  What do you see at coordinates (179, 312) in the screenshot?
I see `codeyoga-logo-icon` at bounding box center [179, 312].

...

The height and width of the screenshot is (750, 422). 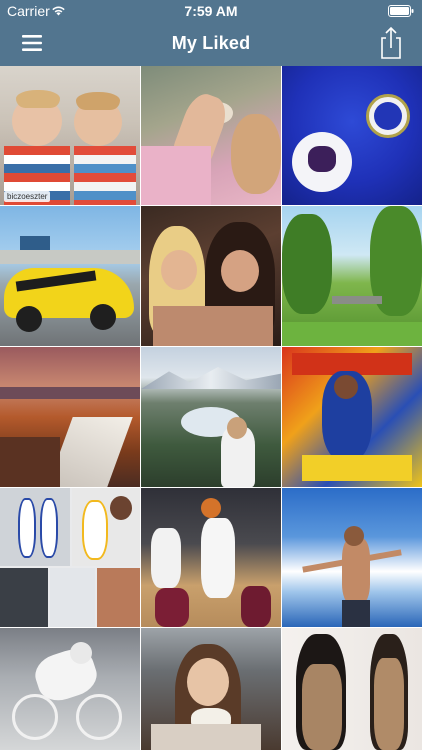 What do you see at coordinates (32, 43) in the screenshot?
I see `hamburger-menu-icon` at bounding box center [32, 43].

--

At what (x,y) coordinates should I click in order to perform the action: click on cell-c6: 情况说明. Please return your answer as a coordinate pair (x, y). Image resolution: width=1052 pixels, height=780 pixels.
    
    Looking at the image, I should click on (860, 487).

> [Consigne]:
Recopiez à l'identique les lignes qui vont de celle contenant « What do you see at coordinates (179, 312) » jusqu'à celle contenant « center [179, 312]. », cette dernière comprise.

> [Résultat attendu]:
  What do you see at coordinates (179, 312) in the screenshot?
I see `codeyoga-logo-icon` at bounding box center [179, 312].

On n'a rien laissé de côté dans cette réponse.